> [Task] Reproduce every line of the entries below exactly as it appears, starting at the line containing "This screenshot has width=1446, height=840." and continuing down to the line containing "(x=899, y=350)", with both of those lines included.

───── Source records

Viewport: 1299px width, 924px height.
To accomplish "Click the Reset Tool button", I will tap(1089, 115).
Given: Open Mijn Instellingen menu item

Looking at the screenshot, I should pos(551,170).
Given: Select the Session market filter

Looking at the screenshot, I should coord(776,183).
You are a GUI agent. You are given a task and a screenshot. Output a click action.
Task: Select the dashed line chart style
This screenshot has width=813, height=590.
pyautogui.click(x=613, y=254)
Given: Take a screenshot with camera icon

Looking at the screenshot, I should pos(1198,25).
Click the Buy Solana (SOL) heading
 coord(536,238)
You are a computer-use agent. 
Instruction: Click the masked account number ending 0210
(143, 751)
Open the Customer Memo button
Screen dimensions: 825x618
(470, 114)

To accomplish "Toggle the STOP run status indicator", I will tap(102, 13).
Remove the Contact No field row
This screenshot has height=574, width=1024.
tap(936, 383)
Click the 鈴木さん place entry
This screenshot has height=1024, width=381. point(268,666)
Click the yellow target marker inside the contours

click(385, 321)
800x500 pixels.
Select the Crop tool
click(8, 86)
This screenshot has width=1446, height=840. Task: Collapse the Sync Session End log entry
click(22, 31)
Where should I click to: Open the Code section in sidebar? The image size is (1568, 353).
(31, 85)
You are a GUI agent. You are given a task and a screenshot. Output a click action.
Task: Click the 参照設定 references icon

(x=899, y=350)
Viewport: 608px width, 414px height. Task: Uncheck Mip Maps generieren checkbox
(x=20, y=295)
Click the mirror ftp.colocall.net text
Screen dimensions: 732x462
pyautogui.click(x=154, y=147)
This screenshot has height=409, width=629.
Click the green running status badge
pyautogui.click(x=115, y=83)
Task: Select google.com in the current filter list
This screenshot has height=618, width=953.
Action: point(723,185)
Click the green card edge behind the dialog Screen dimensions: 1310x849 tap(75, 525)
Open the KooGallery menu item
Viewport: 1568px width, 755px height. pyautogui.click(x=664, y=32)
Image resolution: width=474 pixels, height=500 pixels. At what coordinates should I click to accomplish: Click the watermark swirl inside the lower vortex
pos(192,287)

──────────

> [Solution]
This screenshot has width=1446, height=840. Task: Collapse the Sync Session End log entry
click(22, 31)
Where should I click to: Open the Code section in sidebar? The image size is (1568, 353).
(31, 85)
You are a GUI agent. You are given a task and a screenshot. Output a click action.
Task: Click the 参照設定 references icon

(x=899, y=350)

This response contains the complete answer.